Verizon (NYS: VZ) Wireless' plan to purchase a massive swath of spectrum from Comcast, Time Warner Cable and Bright House Networks helps to shine a light on the AWS side of LTE, which likely will gain increasing importance in the years to come.
But why is the AWS spectrum band important for the rollout of LTE network technology in the United States? To date, most noise on the LTE front has been in the 700 MHz band. Verizon's massive LTE network runs exclusively in its 10 MHz of nationwide of 700 MHz C Block spectrum, and Verizon Wireless' LTE devices currently only support this C Block band. As for AT&T (NYS: T) Mobility, much of carrier's LTE rollout so far has leveraged the company's A and B Block 700 MHz spectrum.
But AWS spectrum (1710-1755 MHz and 2110-2155 MHz) is also in the mix for LTE. Portions of MetroPCS' (NYS: PCS) LTE buildout sit in the carrier's AWS spectrum (MetroPCS' first LTE market, Las Vegas, runs on 5 MHz of AWS). And AT&T's LTE devices support both 700 MHz and AWS bands for LTE. (An AT&T representative declined to discuss whether the carrier has launched any commercial AWS LTE markets.) And if its deal with SpectrumCo is approved, Verizon will probably use SpectrumCo's AWS licenses to catch expected spillover in LTE traffic.
To be clear, Verizon Wireless already owns some AWS licenses (see this chart for details). But Verizon's purchase of SpectrumCo's AWS licenses represents a $3.6 billion bet that the carrier's current 700 MHz and AWS holdings won't be sufficient to meet LTE users' data demands.
Verizon's SpectrumCo deal "suggests their [spectrum] needs are perhaps greater and more immediate than previously thought," wrote Credit Suisse analyst Jonathan Chaplin in a recent research note.
A Verizon representative declined to provide details on Verizon's AWS plans, including when the carrier plans to add AWS support in its LTE devices.
A number of analysts have noted that carrier aggregation technology could allow Verizon, AT&T and others to essentially glue together their 700 MHz and AWS radio waves for LTE, thereby significantly boosting their LTE download speeds. AT&T has already said it plans to use carrier aggregation technology to combine its existing 700 MHz spectrum with the 700 MHz D and E Block spectrum it hopes to acquire from Qualcomm (NAS: QCOM) .

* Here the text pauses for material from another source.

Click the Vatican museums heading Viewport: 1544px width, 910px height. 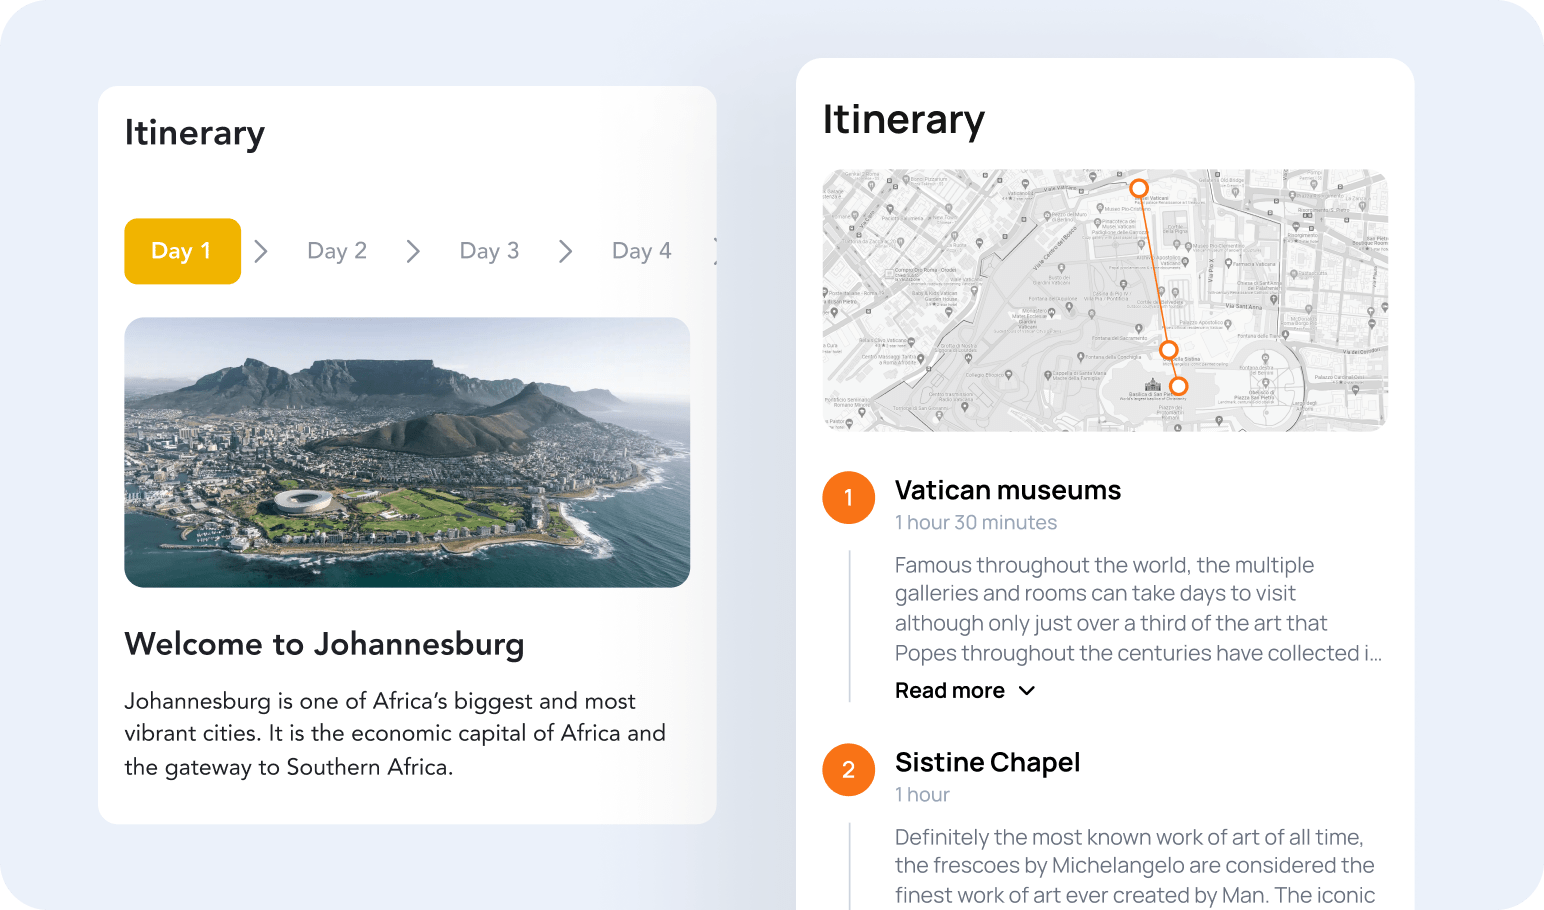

However, Michael Thelander, CEO and founder of Signals Research Group, said carrier aggregation technology probably won't become available until 2014, and he believes Verizon probably will need to add capacity to its 700 MHz LTE network sometime in 2012 or 2013. Thus, he expects Verizon to launch LTE on its AWS holdings sometime in the next year or two, and to combine its 700 MHz and AWS spectrum via carrier aggregation at some point after that.
In fact, Thelander said AT&T's spectrum requirements are more pressing, which is why AT&T's LTE devices already have both 700 MHz and AWS built in. He said AT&T in some markets only has 5 MHz of 700 MHz spectrum, which he said isn't enough spectrum to support large amounts of heavy data users.

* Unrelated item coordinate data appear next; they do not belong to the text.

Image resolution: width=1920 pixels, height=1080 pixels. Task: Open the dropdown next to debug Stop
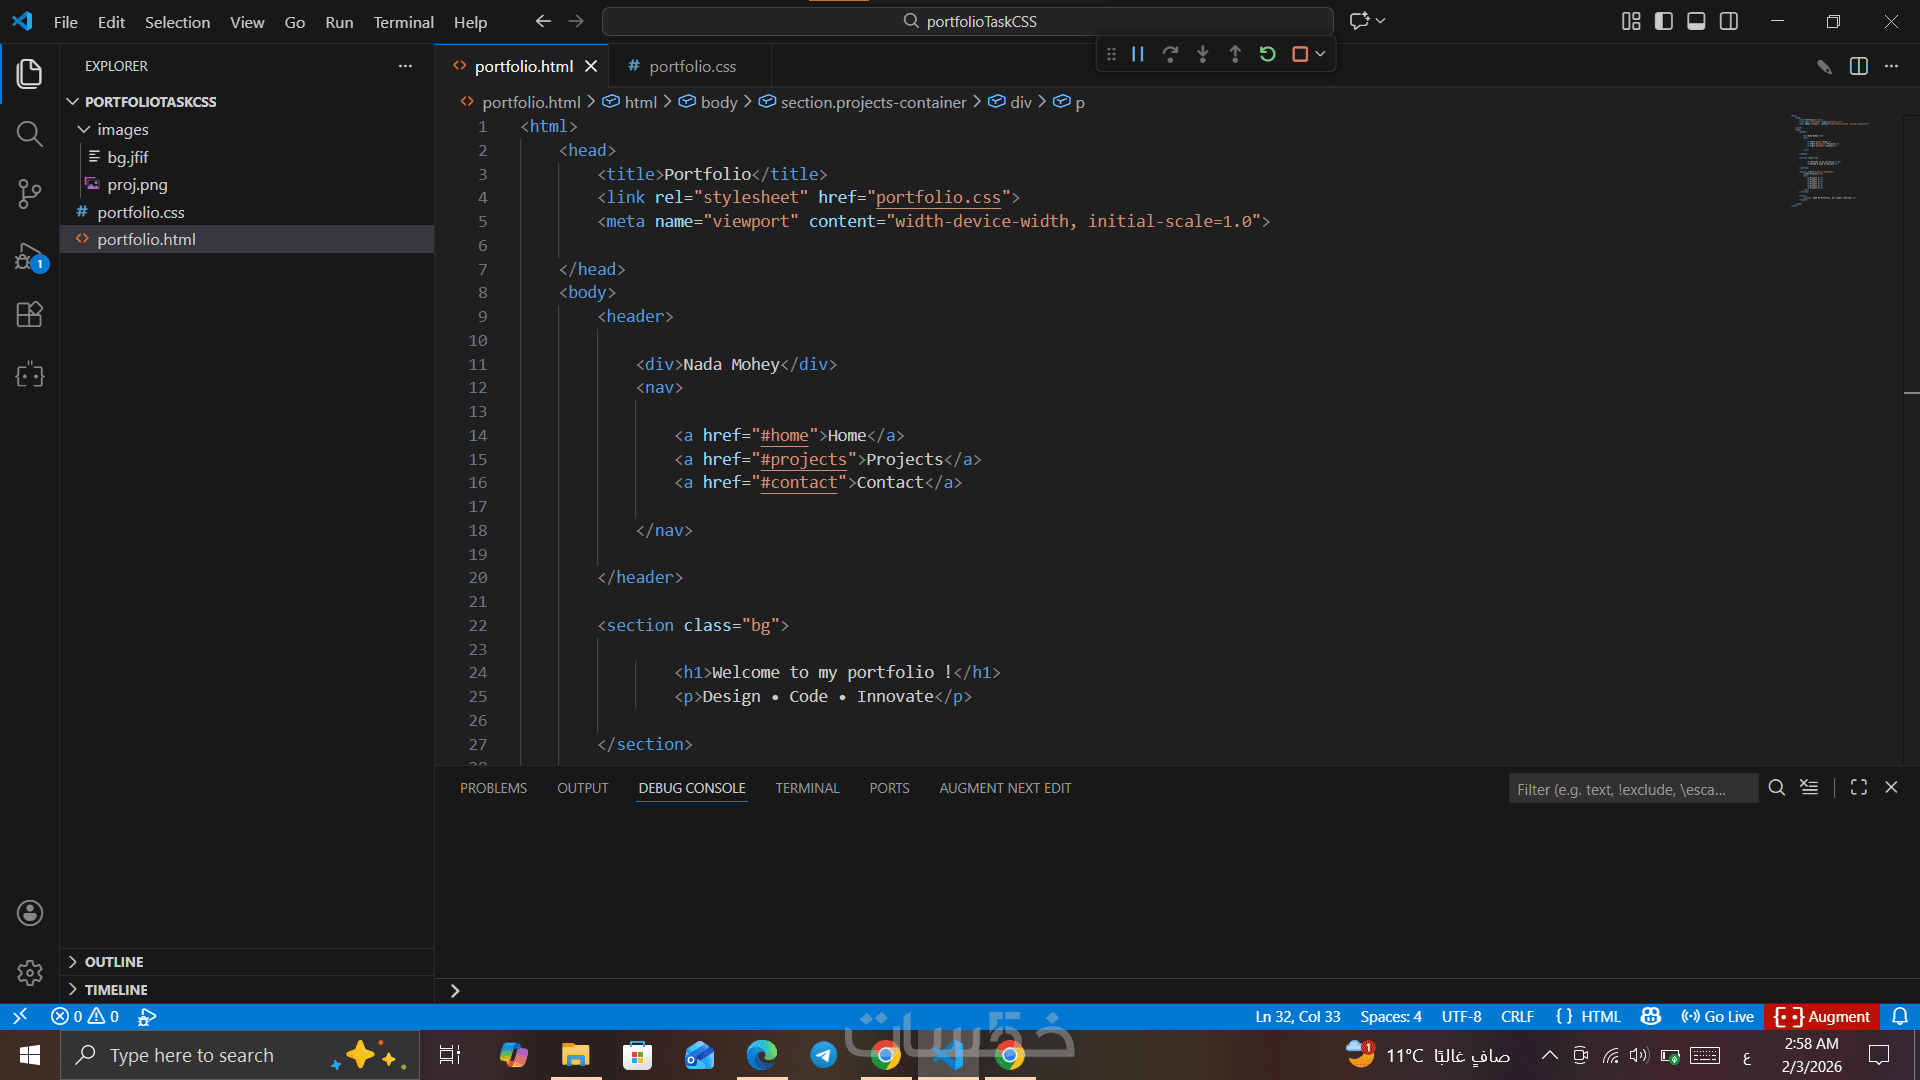(x=1321, y=54)
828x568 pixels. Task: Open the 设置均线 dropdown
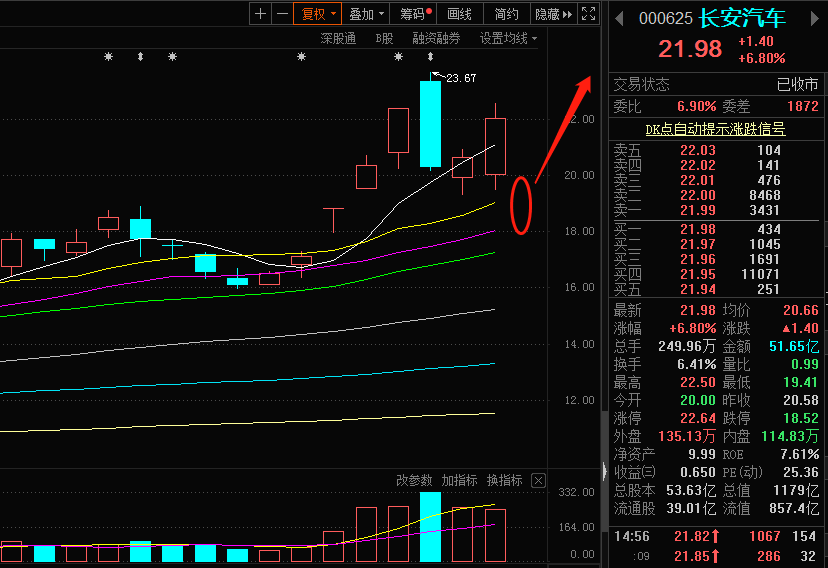pos(508,39)
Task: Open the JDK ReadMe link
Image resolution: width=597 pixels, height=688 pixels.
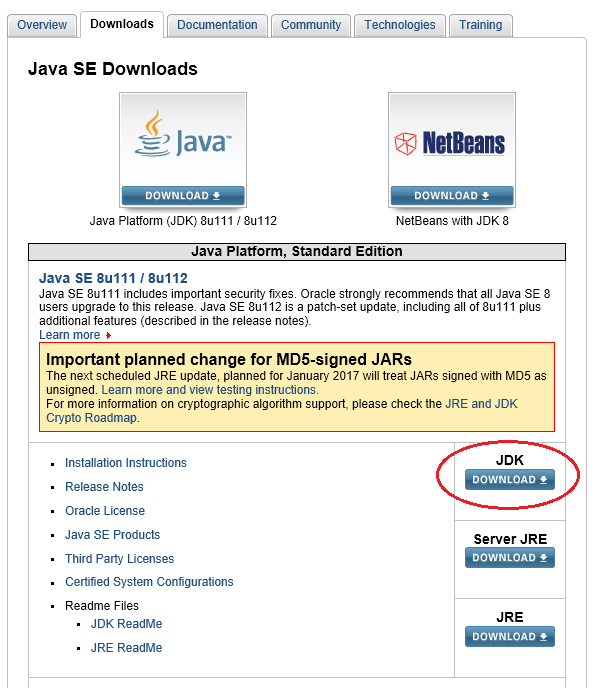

"They really need AWS much more," Thelander said of AT&T. "They need it and they need it quickly."
Thus, AT&T's current $6 billion breakup contract with Deutsche Telekom could create serious problems for AT&T's LTE future. According to the terms of the agreement, if AT&T isn't able to finalize a deal with T-Mobile USA, it will be required to transfer to T-Mobile "certain AWS spectrum that is not needed by AT&T for its initial LTE rollout." If AWS spectrum is as important to LTE as Verizon seems to think it is, AT&T's breakup contract seems even worse than it did when the agreement was first announced.